**Activity:** Filter the entries below, keeping every line that has the word "computer".

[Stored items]
::::
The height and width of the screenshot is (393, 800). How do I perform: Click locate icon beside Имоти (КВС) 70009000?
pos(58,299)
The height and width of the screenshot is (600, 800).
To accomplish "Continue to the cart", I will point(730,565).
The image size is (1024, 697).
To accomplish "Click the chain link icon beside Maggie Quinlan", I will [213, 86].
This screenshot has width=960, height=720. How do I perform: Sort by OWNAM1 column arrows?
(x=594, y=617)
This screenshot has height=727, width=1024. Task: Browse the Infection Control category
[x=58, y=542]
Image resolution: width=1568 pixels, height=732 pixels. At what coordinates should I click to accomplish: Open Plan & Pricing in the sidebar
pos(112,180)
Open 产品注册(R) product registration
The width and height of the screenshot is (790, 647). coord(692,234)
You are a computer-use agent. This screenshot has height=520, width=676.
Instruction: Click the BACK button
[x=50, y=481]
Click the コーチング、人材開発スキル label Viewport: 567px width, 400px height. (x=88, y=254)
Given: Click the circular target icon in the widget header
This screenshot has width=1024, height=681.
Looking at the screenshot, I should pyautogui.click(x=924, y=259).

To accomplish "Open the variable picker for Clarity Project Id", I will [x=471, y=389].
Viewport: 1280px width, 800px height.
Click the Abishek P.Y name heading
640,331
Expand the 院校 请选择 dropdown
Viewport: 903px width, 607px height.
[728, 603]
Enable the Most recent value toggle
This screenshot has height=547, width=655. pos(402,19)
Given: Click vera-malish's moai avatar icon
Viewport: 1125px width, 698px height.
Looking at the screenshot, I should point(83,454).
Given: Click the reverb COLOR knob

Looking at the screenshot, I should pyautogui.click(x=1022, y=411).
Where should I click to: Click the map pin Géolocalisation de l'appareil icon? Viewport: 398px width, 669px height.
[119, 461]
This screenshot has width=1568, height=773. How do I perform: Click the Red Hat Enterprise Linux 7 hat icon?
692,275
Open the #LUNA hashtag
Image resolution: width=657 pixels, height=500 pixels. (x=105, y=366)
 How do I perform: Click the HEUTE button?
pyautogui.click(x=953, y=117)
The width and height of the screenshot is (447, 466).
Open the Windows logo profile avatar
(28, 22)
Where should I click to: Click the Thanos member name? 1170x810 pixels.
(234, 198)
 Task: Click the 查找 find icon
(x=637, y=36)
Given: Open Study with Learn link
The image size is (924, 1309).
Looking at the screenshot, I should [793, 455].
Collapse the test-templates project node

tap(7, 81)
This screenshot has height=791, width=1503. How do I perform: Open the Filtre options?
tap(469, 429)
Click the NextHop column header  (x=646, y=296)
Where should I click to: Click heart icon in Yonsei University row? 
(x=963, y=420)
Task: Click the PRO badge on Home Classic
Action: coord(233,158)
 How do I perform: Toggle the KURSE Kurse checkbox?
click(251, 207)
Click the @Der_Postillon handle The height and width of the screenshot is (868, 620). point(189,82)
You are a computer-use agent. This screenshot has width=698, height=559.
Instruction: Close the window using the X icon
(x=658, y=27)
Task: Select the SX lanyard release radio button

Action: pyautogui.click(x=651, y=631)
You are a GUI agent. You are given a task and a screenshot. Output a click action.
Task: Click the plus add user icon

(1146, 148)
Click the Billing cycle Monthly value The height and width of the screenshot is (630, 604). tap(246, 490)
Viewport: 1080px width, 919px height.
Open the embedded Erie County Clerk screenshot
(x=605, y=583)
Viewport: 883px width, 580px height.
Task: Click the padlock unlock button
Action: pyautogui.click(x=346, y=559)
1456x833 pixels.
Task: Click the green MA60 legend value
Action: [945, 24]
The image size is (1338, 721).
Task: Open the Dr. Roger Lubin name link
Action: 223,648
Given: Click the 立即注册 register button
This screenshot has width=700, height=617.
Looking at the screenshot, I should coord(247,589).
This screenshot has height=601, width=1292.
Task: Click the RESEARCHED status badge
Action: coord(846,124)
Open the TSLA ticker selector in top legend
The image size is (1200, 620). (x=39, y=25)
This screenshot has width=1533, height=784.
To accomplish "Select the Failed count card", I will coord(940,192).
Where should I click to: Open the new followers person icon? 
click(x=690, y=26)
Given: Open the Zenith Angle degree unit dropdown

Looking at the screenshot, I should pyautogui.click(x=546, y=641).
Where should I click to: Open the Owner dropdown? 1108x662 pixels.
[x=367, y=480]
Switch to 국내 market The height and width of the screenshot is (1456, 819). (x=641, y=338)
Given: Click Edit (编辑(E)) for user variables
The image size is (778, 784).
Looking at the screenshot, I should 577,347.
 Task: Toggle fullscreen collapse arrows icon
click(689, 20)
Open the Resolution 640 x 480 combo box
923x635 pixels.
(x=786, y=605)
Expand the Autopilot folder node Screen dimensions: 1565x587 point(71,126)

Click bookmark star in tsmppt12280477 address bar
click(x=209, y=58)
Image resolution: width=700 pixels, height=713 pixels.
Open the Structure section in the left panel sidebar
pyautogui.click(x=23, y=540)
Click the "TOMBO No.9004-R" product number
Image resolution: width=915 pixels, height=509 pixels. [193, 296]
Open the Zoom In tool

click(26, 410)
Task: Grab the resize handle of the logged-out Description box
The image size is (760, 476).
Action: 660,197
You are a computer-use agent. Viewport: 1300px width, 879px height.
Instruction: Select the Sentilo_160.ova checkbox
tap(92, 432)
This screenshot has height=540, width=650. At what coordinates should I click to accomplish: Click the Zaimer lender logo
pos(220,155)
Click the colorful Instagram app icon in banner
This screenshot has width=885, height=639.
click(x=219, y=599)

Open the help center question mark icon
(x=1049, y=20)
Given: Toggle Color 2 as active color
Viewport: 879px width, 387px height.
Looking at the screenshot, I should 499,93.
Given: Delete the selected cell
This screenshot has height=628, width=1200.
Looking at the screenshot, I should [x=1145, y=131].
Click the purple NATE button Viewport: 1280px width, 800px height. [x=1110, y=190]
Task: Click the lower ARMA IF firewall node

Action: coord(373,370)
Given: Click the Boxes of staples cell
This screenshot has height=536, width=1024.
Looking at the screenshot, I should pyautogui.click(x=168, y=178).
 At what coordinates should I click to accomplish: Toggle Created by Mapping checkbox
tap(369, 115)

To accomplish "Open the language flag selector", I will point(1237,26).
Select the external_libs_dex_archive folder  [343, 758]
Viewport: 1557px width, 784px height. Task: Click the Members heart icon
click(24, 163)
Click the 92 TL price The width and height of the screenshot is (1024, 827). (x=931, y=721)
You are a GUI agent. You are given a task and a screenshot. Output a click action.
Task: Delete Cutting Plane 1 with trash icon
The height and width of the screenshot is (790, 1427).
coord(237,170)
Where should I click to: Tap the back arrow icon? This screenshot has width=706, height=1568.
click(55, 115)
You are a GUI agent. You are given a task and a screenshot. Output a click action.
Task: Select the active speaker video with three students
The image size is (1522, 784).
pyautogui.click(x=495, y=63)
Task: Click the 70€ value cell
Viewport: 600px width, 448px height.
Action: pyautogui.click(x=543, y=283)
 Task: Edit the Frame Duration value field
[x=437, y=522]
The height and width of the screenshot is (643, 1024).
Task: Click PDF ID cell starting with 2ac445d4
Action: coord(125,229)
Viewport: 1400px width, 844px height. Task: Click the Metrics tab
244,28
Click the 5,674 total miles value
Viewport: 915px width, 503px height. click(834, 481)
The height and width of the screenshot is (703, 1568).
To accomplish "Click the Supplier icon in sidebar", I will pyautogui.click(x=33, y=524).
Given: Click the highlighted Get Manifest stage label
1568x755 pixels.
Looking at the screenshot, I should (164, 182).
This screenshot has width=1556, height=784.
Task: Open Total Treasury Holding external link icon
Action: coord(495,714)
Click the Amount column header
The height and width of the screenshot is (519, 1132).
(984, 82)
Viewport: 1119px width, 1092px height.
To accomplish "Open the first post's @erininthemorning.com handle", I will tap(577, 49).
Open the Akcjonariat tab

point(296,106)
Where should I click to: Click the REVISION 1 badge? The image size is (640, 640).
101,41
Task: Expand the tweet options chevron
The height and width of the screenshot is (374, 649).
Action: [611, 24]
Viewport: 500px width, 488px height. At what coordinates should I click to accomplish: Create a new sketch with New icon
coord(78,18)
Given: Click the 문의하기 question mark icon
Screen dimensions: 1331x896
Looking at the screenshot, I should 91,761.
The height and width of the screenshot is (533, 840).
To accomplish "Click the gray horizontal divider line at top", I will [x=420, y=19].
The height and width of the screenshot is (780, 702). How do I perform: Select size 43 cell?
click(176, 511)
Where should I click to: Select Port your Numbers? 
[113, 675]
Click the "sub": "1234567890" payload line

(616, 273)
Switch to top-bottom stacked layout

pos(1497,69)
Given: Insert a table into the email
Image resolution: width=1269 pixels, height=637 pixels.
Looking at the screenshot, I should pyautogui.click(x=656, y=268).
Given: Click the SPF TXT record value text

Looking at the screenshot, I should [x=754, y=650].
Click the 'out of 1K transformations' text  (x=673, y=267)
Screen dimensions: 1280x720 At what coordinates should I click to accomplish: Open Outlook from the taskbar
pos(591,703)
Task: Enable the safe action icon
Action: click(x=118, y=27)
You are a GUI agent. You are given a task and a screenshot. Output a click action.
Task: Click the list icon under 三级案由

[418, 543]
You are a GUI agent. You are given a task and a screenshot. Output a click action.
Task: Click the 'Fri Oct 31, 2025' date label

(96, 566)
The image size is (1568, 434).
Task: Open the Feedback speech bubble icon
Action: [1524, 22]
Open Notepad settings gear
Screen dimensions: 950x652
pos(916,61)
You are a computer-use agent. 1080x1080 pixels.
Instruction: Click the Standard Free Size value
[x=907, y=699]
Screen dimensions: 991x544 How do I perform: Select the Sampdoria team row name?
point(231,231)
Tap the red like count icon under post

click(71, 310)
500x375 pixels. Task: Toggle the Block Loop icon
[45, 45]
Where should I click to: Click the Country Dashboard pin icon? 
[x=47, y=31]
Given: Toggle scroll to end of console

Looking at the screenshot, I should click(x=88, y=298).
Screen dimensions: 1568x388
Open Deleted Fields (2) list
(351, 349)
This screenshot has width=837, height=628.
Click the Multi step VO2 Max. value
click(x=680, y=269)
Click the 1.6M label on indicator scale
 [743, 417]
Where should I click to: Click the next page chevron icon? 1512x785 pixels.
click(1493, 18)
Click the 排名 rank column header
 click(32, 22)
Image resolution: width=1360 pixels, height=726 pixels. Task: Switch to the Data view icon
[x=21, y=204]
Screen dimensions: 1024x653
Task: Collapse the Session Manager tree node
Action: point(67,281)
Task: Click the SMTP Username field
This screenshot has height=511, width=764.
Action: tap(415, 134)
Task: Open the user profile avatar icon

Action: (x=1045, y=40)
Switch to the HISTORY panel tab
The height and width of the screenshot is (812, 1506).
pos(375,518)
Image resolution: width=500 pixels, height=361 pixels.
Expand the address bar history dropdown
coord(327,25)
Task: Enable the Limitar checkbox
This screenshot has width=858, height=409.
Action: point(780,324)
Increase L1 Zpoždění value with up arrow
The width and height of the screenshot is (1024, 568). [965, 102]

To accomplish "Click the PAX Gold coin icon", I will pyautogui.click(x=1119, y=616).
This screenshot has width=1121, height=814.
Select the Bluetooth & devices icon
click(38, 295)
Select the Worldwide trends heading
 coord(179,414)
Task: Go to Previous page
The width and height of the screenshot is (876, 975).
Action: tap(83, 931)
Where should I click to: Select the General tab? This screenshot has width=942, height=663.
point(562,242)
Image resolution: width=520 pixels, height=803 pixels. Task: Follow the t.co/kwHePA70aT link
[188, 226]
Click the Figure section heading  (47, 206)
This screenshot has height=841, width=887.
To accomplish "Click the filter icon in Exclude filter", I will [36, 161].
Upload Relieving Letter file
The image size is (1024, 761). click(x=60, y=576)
::::
**Solution to this problem:**
You are a computer-use agent. This screenshot has height=520, width=676.
You are a computer-use agent. This screenshot has width=698, height=559.
You are a computer-use agent. Viewport: 1300px width, 879px height.
You are a computer-use agent. 1080x1080 pixels.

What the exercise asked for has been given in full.